Well, we could play "Paranoid Shut-In," but that's more a rainy-day game. "Alien Probe" is always fun-in-the-sun, but I'm still a li'l sore from last time. And Dad took all his empties to the depot this morning, so that means we can't play "Spin The Bottle" or "Bar Brawl." How 'bout "Poke That Scab" or "My Many Smells"? Maybe we could build a shanty-town in the backyard. (Gee, it's too bad we've already cut Ginger outta all yer Spice Girl posters.)
Wanna play "Gilligan's Island" instead? You could be the Professor and build a bamboo car while I slip behind a hut and get really fuggin' stoned. No good? Oh, I know: let's play "Good News/Bad News."
I'll kick things off. OK, in maybe Florida or someplace, some guy was driving around and he was really hungry. The good news: he was near a Burger King, so he pulled into the drive-thru, ordered his lunch (burger, fries, soda pop), pulled up to the second window, received a paper bag, then drove off. The bad news: there wasn't any food in the bag. The good news: the bag was fulla money (somewhere in the $1000s). (Always one step ahead of the criminal mind, the BK grease jockeys were in the crafty habit of placing the day's bank deposits in a take-out bag, thusly creating the deceptive-but-ludicrous appearance that each day at 4:15 p.m. sharp a bag of burgers was delivered to the bank across the street.) The bad news: the guy was effin' starving and ya can't very well eat money, so he swung the car around and sped back to Burger King.

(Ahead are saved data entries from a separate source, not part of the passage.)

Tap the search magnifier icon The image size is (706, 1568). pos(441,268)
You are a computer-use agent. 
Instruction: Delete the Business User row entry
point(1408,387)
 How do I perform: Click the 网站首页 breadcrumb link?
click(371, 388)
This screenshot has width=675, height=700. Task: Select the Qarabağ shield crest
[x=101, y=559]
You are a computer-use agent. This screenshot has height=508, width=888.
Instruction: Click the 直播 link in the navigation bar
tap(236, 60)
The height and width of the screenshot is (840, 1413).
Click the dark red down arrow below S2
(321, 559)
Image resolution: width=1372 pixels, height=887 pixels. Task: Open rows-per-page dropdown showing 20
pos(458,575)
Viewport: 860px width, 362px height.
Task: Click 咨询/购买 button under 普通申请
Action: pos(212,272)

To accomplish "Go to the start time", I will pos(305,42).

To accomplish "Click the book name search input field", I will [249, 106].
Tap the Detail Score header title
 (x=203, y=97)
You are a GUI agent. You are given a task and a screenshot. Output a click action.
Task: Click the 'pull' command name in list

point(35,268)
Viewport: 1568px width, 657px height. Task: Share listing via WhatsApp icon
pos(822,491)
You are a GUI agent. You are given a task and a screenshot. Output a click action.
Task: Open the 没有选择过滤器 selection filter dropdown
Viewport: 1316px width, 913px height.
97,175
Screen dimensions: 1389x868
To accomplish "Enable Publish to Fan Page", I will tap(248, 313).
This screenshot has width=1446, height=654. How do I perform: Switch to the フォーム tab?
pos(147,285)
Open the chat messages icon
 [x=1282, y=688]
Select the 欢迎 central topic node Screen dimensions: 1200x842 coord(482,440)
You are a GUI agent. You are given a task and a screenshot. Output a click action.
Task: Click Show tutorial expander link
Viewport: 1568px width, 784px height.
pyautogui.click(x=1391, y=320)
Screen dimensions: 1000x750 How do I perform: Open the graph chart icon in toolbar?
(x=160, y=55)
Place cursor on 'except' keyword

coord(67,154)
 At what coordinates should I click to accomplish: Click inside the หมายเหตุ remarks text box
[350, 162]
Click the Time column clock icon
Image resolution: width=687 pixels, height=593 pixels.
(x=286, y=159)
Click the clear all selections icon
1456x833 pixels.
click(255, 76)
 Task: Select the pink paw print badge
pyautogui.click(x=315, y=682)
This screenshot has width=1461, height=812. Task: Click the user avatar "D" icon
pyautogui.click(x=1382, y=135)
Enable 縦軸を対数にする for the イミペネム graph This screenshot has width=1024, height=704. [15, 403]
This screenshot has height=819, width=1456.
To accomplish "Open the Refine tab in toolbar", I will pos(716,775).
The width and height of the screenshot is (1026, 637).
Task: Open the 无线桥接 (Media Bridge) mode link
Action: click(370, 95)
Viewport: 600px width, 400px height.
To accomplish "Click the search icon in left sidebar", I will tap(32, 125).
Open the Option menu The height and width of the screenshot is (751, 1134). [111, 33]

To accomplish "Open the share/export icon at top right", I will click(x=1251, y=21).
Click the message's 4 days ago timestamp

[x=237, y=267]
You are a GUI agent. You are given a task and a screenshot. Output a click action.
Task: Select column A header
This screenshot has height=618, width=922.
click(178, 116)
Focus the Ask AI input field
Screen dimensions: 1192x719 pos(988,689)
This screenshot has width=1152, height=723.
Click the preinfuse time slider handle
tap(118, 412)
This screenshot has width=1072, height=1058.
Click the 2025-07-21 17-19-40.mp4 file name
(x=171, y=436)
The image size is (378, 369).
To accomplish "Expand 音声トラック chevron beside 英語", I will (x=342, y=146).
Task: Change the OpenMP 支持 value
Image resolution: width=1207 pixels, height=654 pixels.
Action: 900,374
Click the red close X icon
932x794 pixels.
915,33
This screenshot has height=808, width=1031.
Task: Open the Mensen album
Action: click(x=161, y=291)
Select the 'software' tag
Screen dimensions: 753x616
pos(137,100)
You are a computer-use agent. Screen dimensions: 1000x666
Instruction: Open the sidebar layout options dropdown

Alrighty, now it's your turn. So you say something like, the good news is the hungry Samaritan then received the correct bag (burger, fries, drink) and, as a reward for returning the cash, got to "upsize" his fries - on the house! Then I'd say something along the lines of: but the bad news is the guy was driving along eating his burger and not paying attention to the road, so he drifted across three lanes of traffic, jumped the meridian and smashed head-on into a busload of hard-done-by-yet-cheerful orphans en route to DisneyWorld's new wild animal park. The good news: the orphans were pretty excited about the trip and probably would've had a blast if they hadn't all been killed on impact. Whoops, maybe that's more like bad news. OK, good news: the guy climbed outta the wreckage unscathed. The bad news: some gangstas drove by and pumped him full of lead. The good news: that stuff about the car crash, orphans, etc. didn't happen, so relax ya crybaby.
That was fun. Whaddaya wanna play now? How 'bout a rousing game of "Cancer Treatment" using those syringes we found in the river? I'd be up for a quick round of "Soccer Riot," except we used up all the kerosene during this morning's Tony Danza effigy burning. ("Don't like poplar fluff in the air, hey Mister Hollywood? Well, who's the freakin' boss now, huh Taxi-Boy?!?") Gee, we haven't played "Mommy's Special Friend" in a while. (I think I've still got the "uncle" outfit somewhere.) Oh, I know the perfect game! Let's play "Jerry Springer"! You be the trash-talking hermaphrodite and I'll be the unfaithful bisexual long-haul trucker boyfriend (& I've come on the show to tell ya I've been ploughing America like Johnny Appleseed). Bust that chair upside my head like ya mean it, buddy ol' pal.